I could do it free hand as I did the owl I painted but I don't think I could get the lines straight enough so the stencils will help with that.
Now I'm on a quest to find suitable stones. Great excuse to go along the shores of lakes and rivers that we have around here.
I'm sure I can get the whole family involved in this. I think the grandkids will love it.
The photo shows a few stones already finished. I didn't paint these but if mine come out half as nice I will be pleased.


----------



## Llynn (Jun 5, 2021)

Wow!


----------



## Lewkat (Jun 5, 2021)

That looks like it might be fun.


----------



## dobielvr (Jun 5, 2021)

Very cool.


----------



## Gaer (Jun 5, 2021)

These are GREAT!!!!


----------



## Chris P Bacon (Jun 5, 2021)

Dot's incredible!
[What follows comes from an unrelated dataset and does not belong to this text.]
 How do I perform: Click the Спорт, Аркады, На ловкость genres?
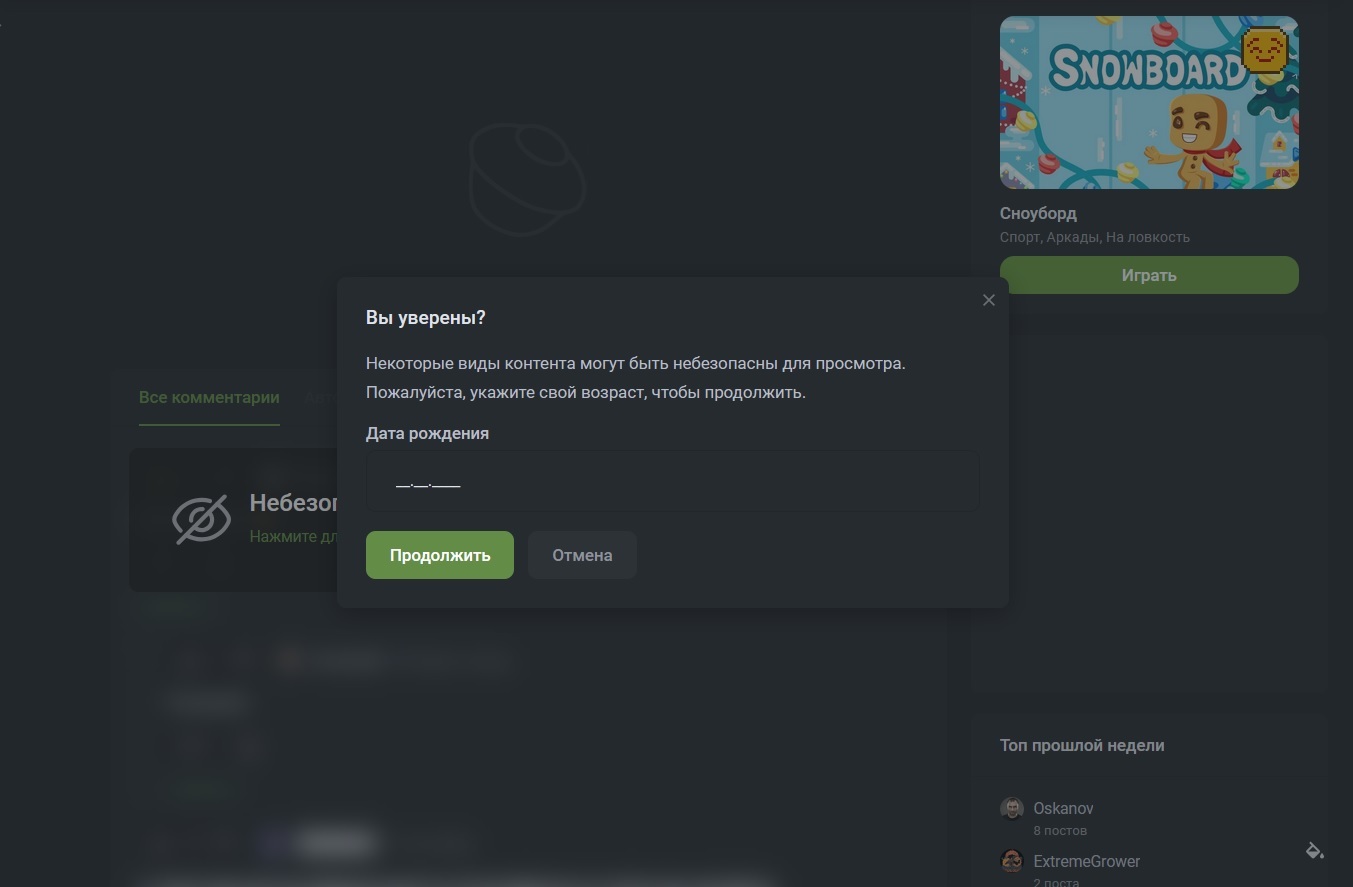click(1095, 237)
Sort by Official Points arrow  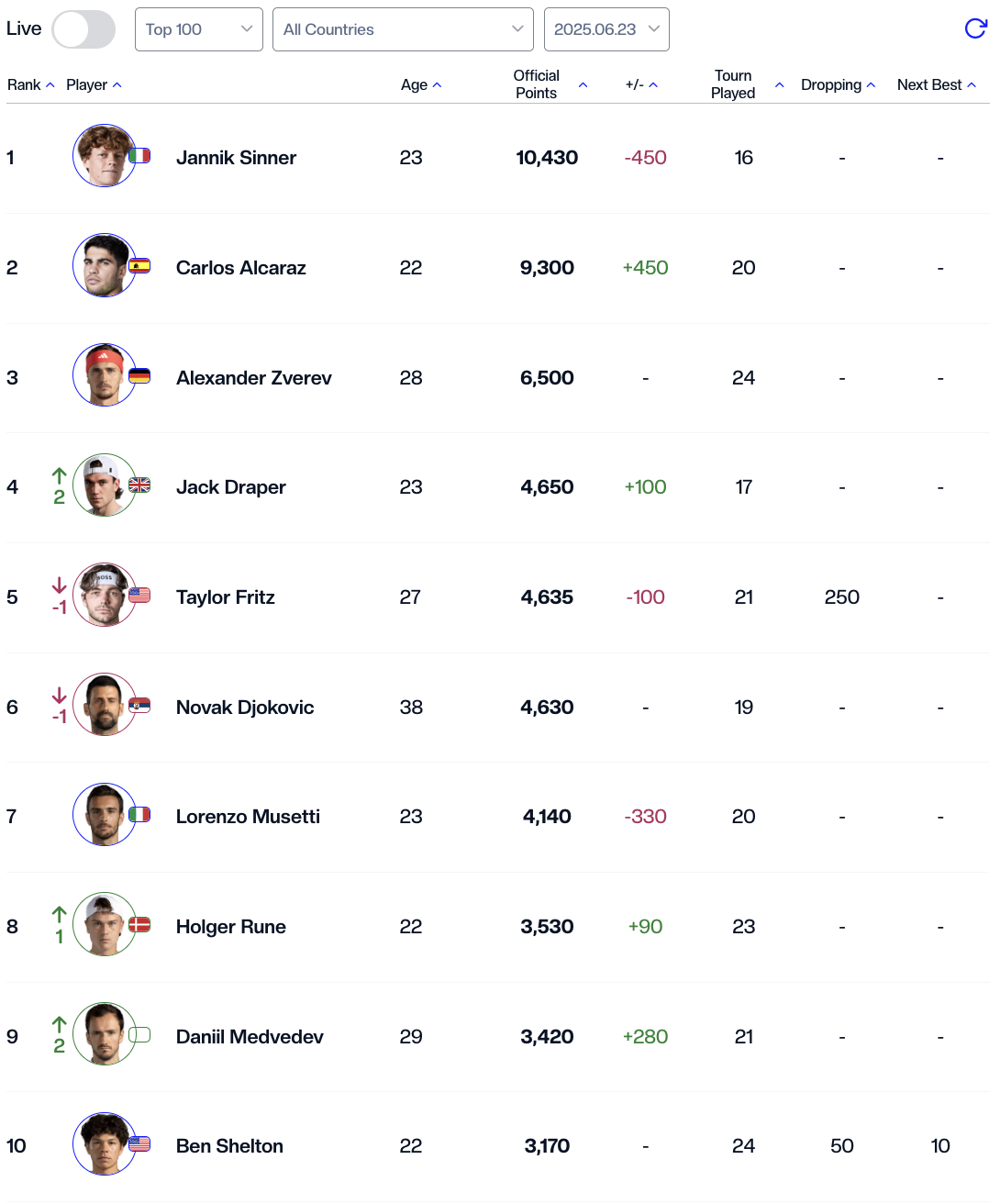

Thanks for sharing, I'm sure I'd never have known of this, left to find it on my own!  (^_^)


----------



## Keesha (Jun 5, 2021)

What creative fun. I love it. 
You’ve still kept your playful attitude 
So refreshing


----------



## jujube (Jun 5, 2021)

That really looks like fun!


----------



## MarciKS (Jun 5, 2021)

Ruth n Jersey said:


> I've been having fun with rock painting. I saw this set of dotting tools on Amazon and my daughter got them for me.
> I never heard of dotting before but it looks like fun.
> There are over 60 stencils that can be combined and they are very flexible for going around the sides of a stone and are reusable.
> I could do it free hand as I did the owl I painted but I don't think I could get the lines straight enough


What kind of paint do you use? Oil or something else?


----------



## Ruth n Jersey (Jun 5, 2021)

@MarciKS I use acrylic a water base paint. It works well and at least I have a chance to wipe off any mistakes and I'm sure I will make a few with all those dots. When I'm done I like to spray the whole project with triple glaze. It really adds depth and looks better than the flat paint.
I'll probably end up putting the small stones around my houseplants. 
I can't imagine what else I would do with them providing they turn out. I've never used a tool like this before. I'll practice on paper first.


----------



## MarciKS (Jun 5, 2021)

Ruth n Jersey said:


> @MarciKS I use acrylic a water base paint. It works well and at least I have a chance to wipe off any mistakes and I'm sure I will make a few with all those dots. When I'm done I like to spray the whole project with triple glaze. It really adds depth and looks better than the flat paint.
> I'll probably end up putting the small stones around my houseplants.
> I can't imagine what else I would do with them providing they turn out. I've never used a tool like this before. I'll practice on paper first.


sounds like fun


----------



## Aunt Marg (Jun 6, 2021)

Wow! Never seen anything like it in my day!

I remember the rock you painted a while ago... the little owl, how I loved that, Ruth, and I can't wait to see some of this art!


----------



## RadishRose (Jun 6, 2021)

I almost got lost in that rock pattern.


----------